Just try using git over https. You probably have your own key to github.com and the server will access deny it when accessing someone else's repo.
If it's pure python why not use pip?
@rmc we have a dependency on a bash script as well, since we need to redirect stdin to tty input and such. So getting the bash file to distribute with PIP and symlink as well was slightly complicated.

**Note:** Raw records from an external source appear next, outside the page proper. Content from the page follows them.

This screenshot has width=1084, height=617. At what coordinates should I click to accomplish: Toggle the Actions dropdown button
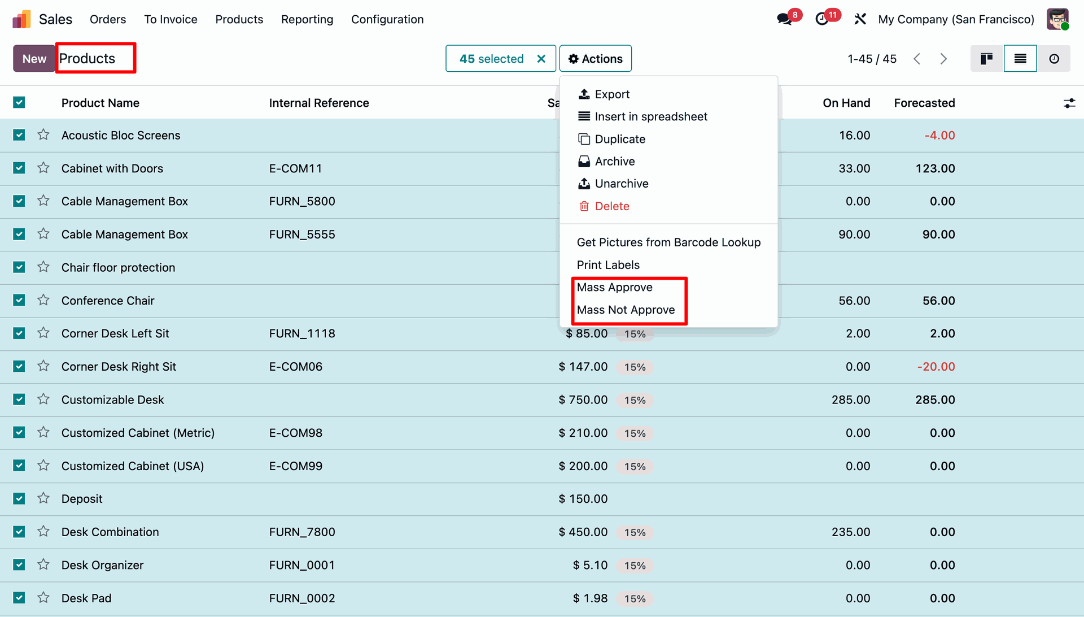click(595, 59)
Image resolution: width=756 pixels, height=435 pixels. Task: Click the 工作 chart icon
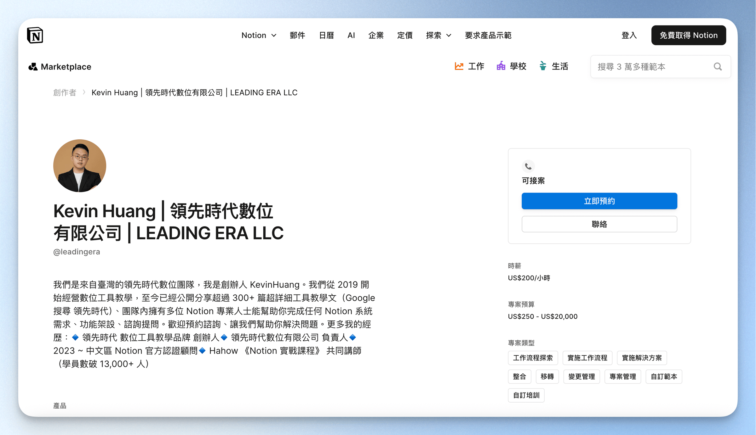point(459,66)
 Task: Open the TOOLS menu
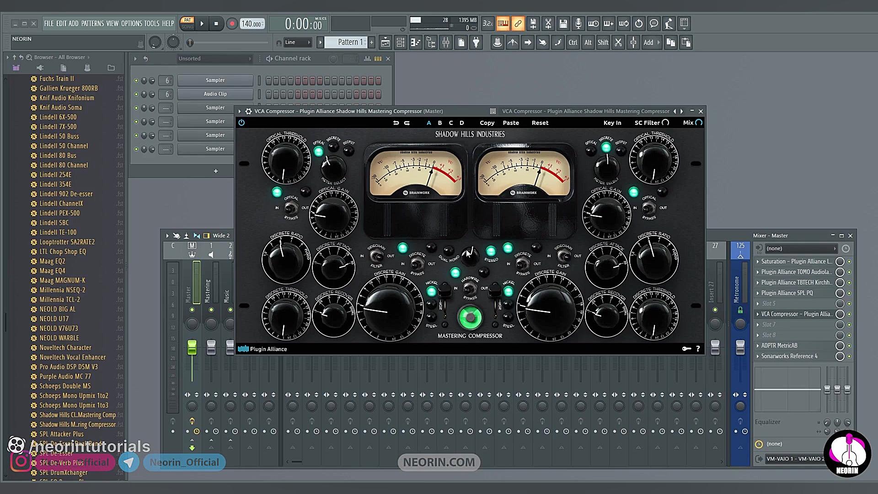[151, 23]
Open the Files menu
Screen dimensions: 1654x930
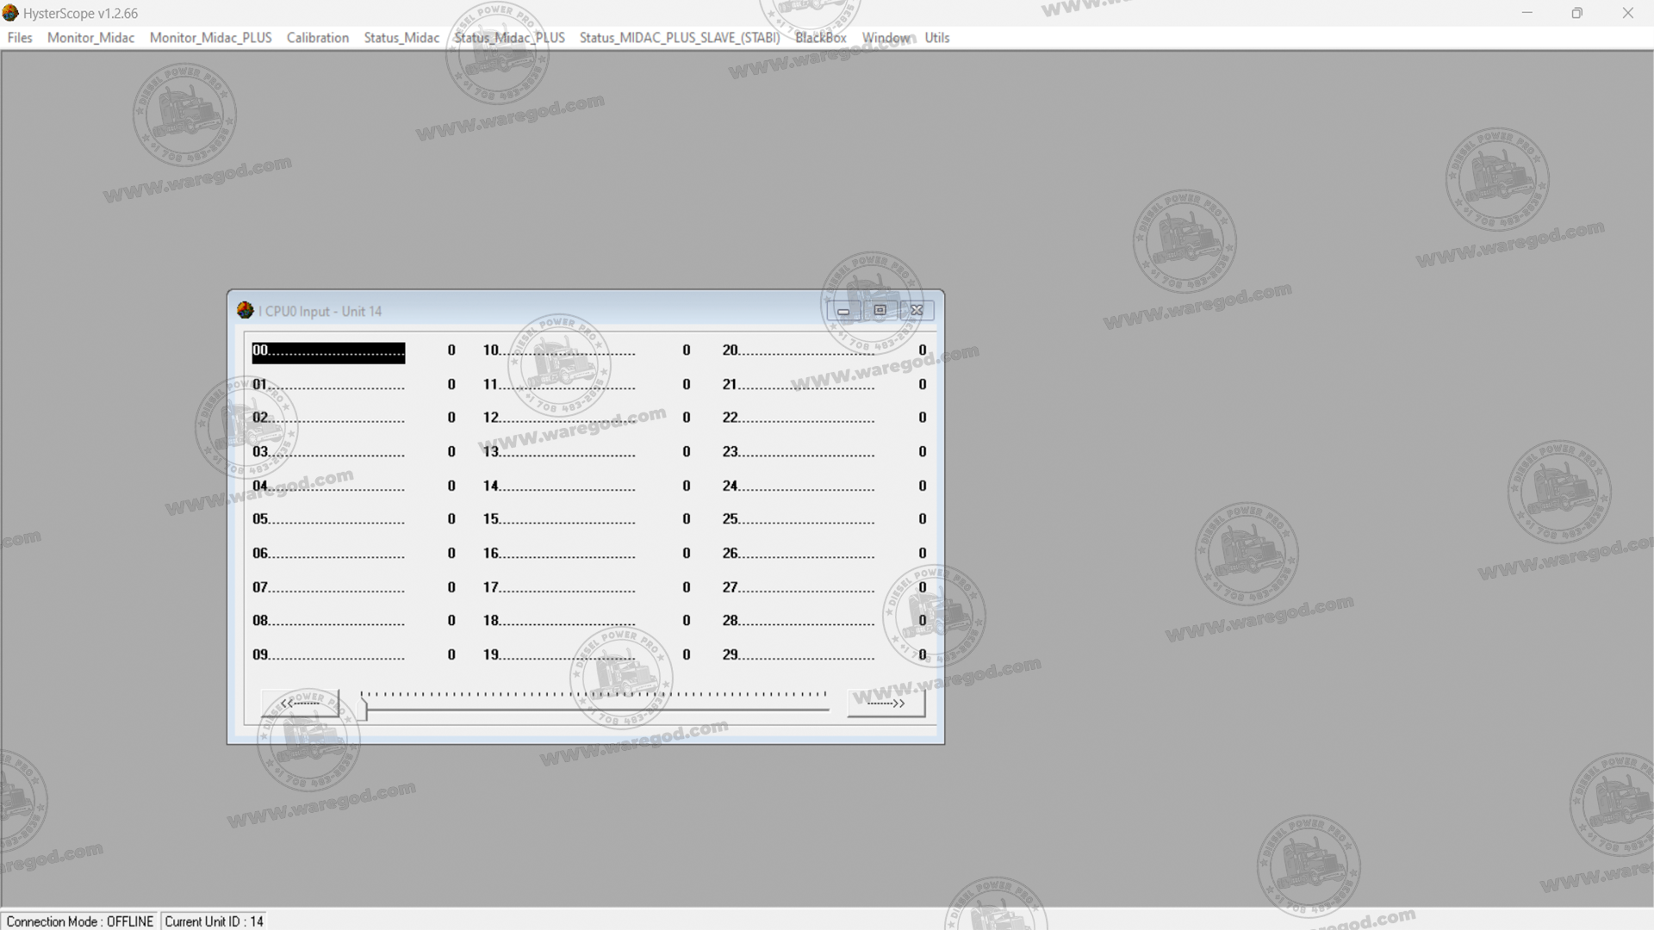tap(20, 38)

I only recently realized that the entire program could be ported over to python (the stdin redirection is supported in python as well) but I still think homebrew is slightly more popular than having pip installed, especially with all the JS development going on today

pip would probably be a lot better from a cross-platform perspective then something really obscure like linuxbrew.
+1 for pip over linuxbrew
> I still think homebrew is slightly more popular than having pip installed

I disagree. On Linux, we have operating system package managers. pip is popular among python programmers, for python packages. Asking to install another random package manager is unlikely to be popular.

If it works on Linux, why not use linuxbrew?
Because I have no idea what that is? Using what seems like a ported OSX semi-package manager on ubuntu seems strange.
Why not actual Linux packages (DEB and RPM)?